_WHAT YOU NEED TO DO_
Rewrite the data starting at the line that has "The width and" and ending after the line that has "pos(1373,174)", changing "coordinates" to "position" and keeping everything else the same. Leave out the pictures.

_DATA SUPPLIED_
==*==

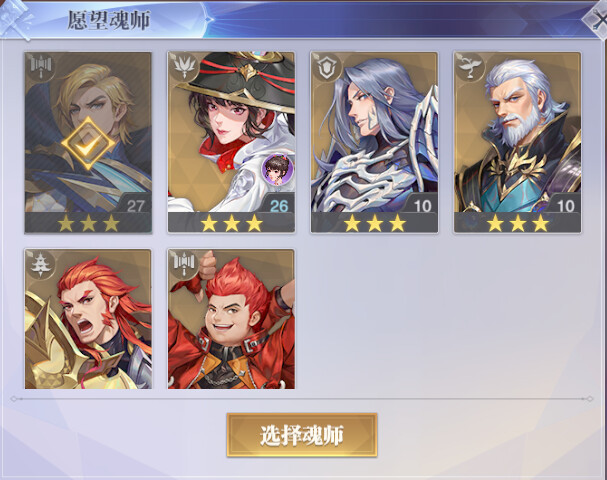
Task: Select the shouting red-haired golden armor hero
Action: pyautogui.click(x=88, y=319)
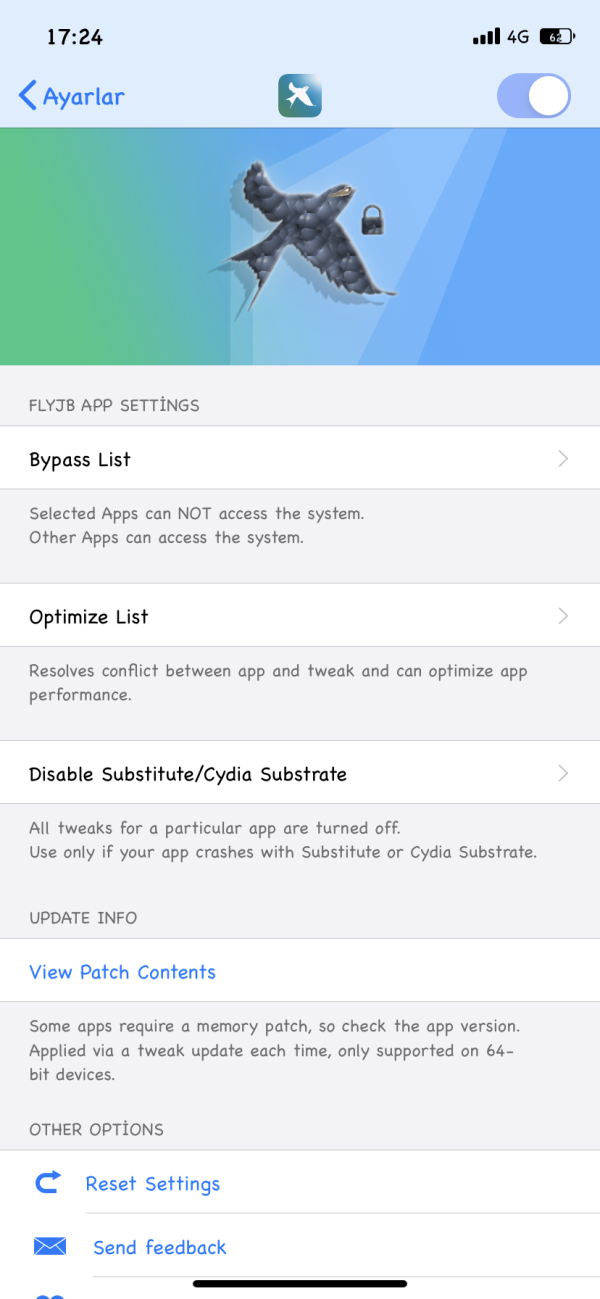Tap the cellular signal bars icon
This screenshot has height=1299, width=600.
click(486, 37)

==*==

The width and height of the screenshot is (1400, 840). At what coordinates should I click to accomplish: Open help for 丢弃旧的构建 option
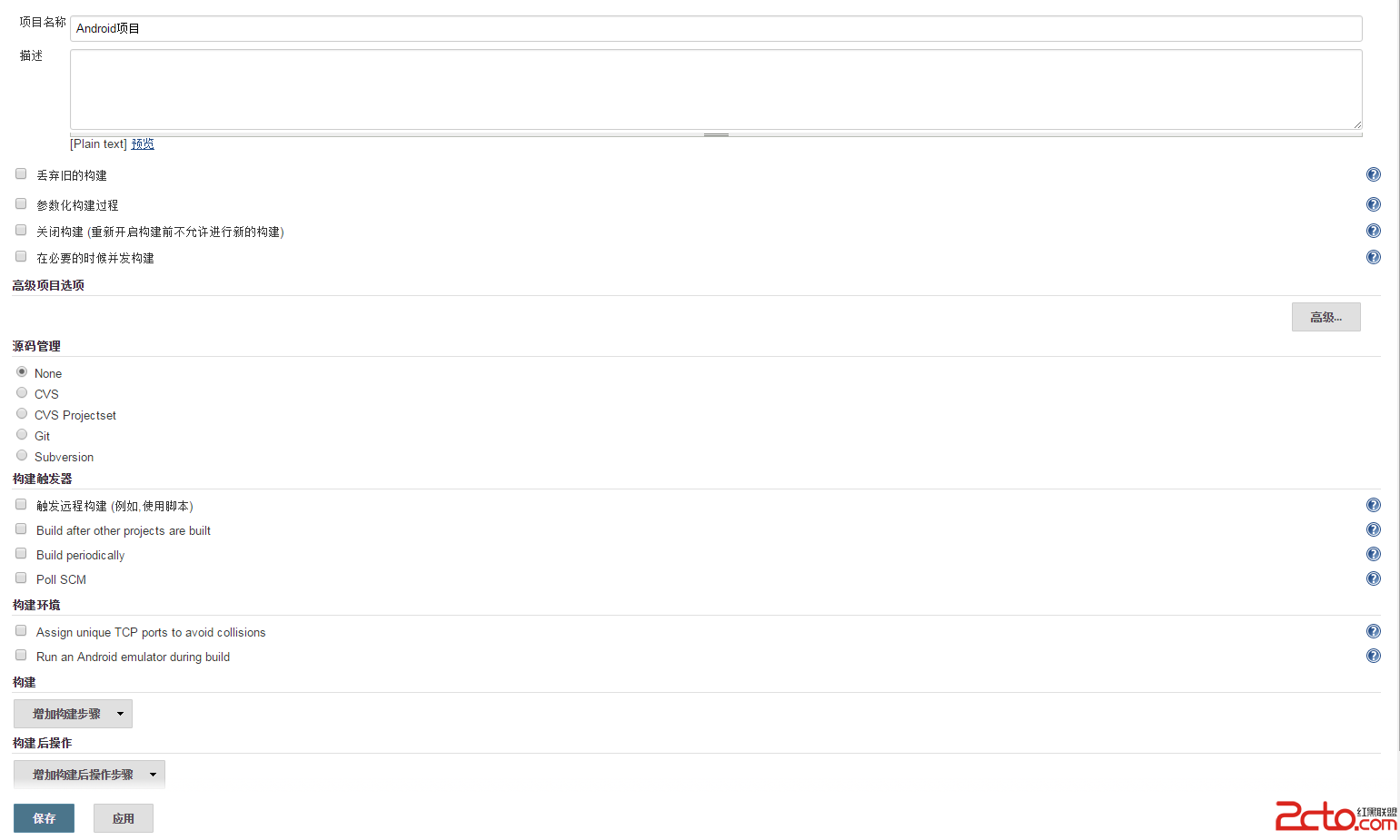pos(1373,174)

==*==

_FULL OUTPUT_
The width and height of the screenshot is (1400, 840). At what position should I click to accomplish: Open help for 丢弃旧的构建 option
pos(1373,174)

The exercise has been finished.